Il s’agit d’une conférence donnée par M. Rédha Malek, le 27 juin 2007, au Palais de la Culture à Alger, à l’occasion du 15e anniversaire de l’assassinat de Mohamed Boudiaf. Mesdames, Messieurs, Évoquer la mémoire de Mohamed Boudiaf relève de la gageure.
Personnalité à part du mouvement national, à la fois complexe et fait d’un seul bloc, il reste difficile à cerner. L’hommage qui lui est dû risque d’être ou trop lacunaire, ou au contraire, de tomber dans une hagiographie à laquelle l’homme, qui a toujours combattu le culte de la personnalité, était totalement allergique.

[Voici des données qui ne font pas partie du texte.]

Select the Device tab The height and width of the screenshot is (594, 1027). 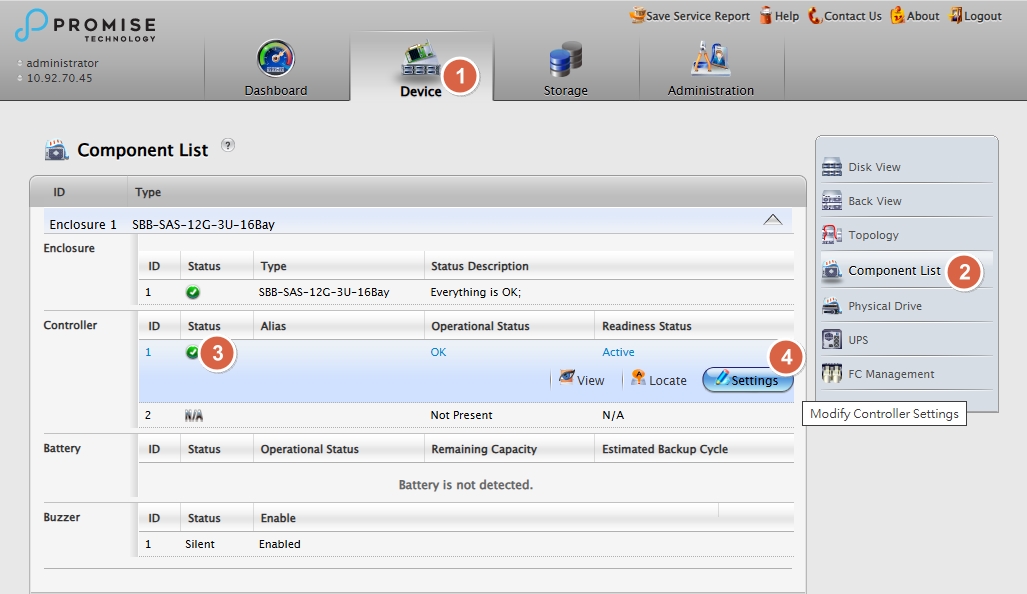[x=421, y=70]
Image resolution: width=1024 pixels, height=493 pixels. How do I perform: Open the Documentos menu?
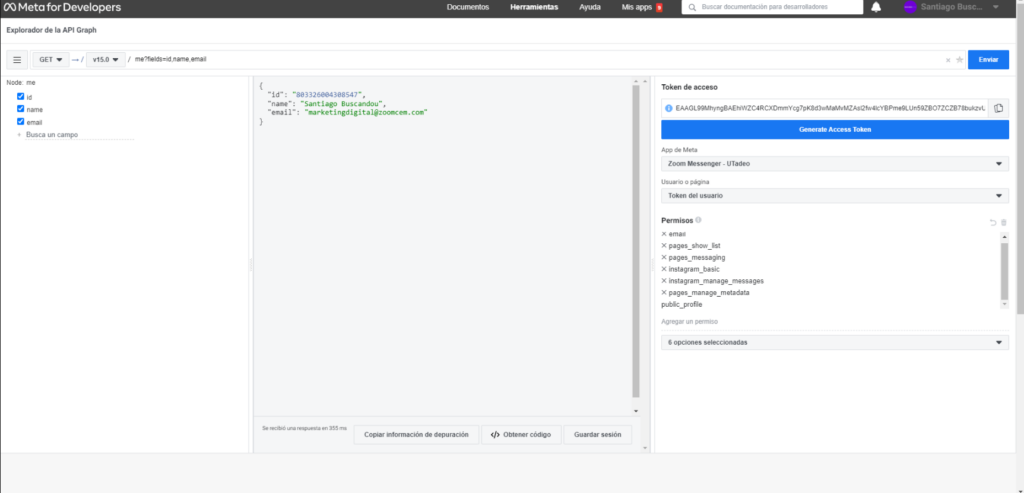point(468,7)
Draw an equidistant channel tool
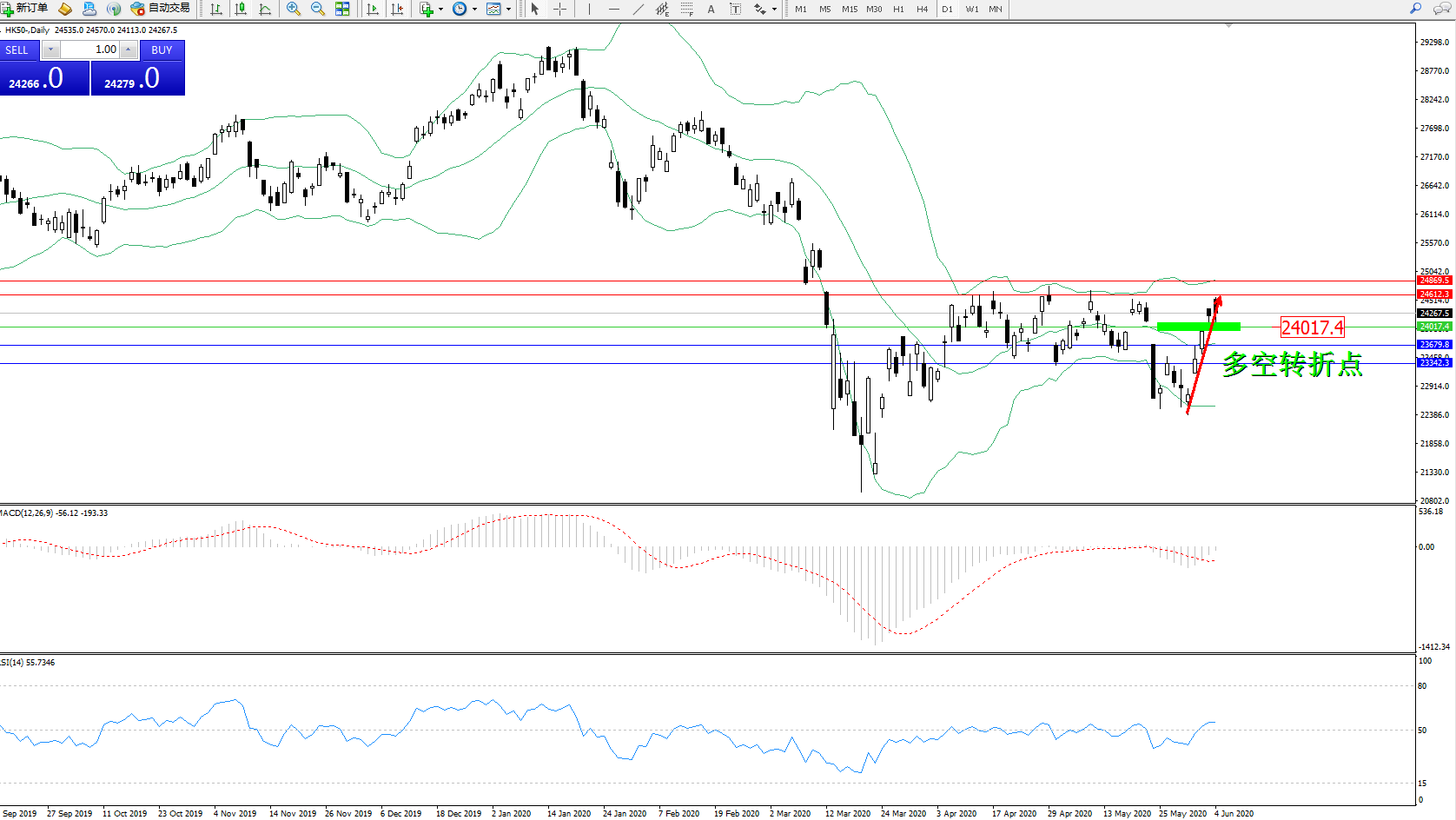Image resolution: width=1456 pixels, height=820 pixels. [663, 9]
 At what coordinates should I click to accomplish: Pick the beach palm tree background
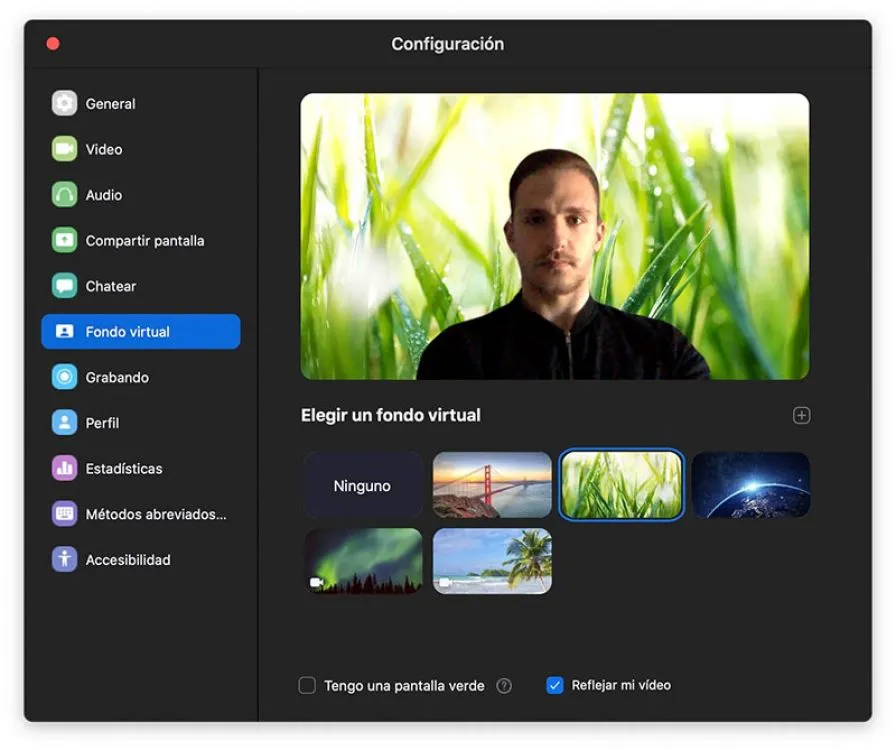coord(492,561)
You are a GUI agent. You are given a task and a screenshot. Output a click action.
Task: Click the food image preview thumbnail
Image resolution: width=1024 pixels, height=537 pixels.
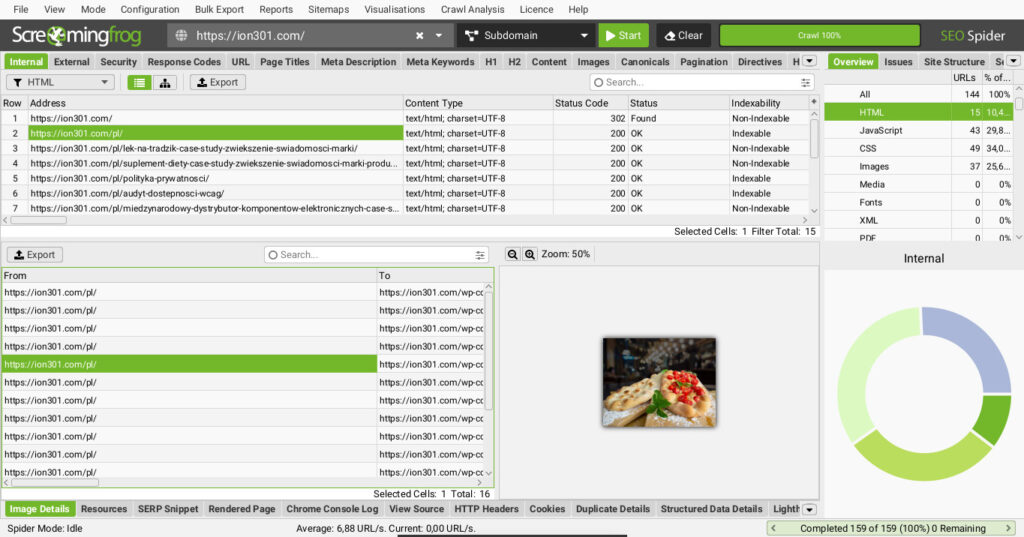coord(658,382)
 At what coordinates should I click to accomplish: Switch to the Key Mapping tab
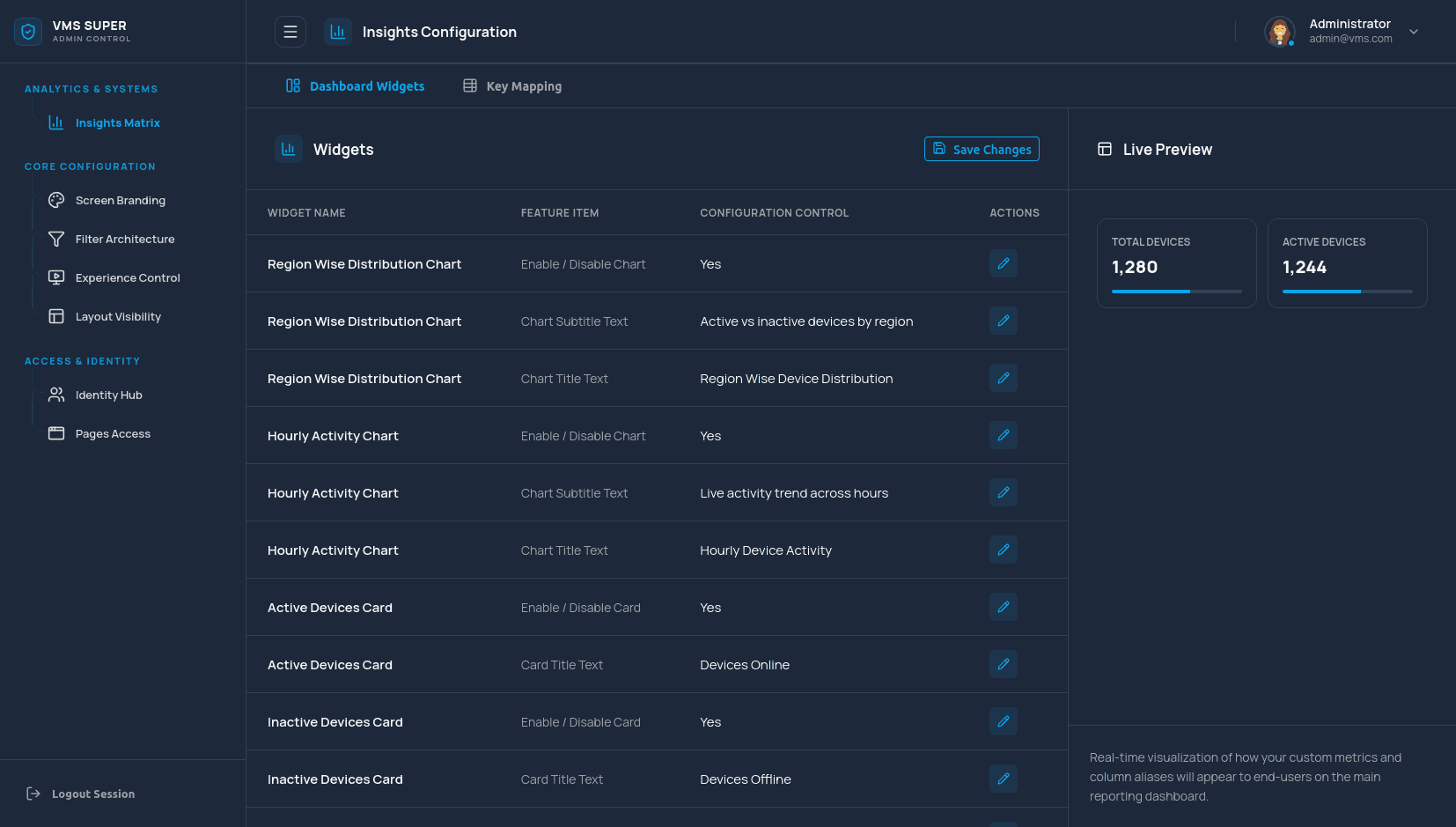pos(512,86)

Pour lui rendre justice, je tenterai, modestement, de rappeler quelques-unes des idées phares qui ont dominé son long parcours de militant et d’homme d’État et qu’il tenait pour essentielles tant dans la phase du combat libérateur que dans celle de la reconstruction.
Un destin exceptionnel. Telle est l’impression qui nous assaille dès que nous, ses amis, ses fidèles, nous nous penchons sur l’homme et son œuvre. Initiateur en chef du Premier Novembre 1954, cet acte fondateur d’une des plus grandes révolutions anticoloniales du XXe siècle, Mohamed Boudiaf connut, le 29 juin 1992, la fin d’un martyr. Terrible ironie de l’histoire, il ne tomba pas sous les coups d’un tortionnaire ennemi, comme le fut son compagnon d’armes, Larbi Ben M’hidi, mais de la main criminelle d’un compatriote qui grandit dans cette Algérie indépendante dont il fut l’un des accoucheurs déterminés.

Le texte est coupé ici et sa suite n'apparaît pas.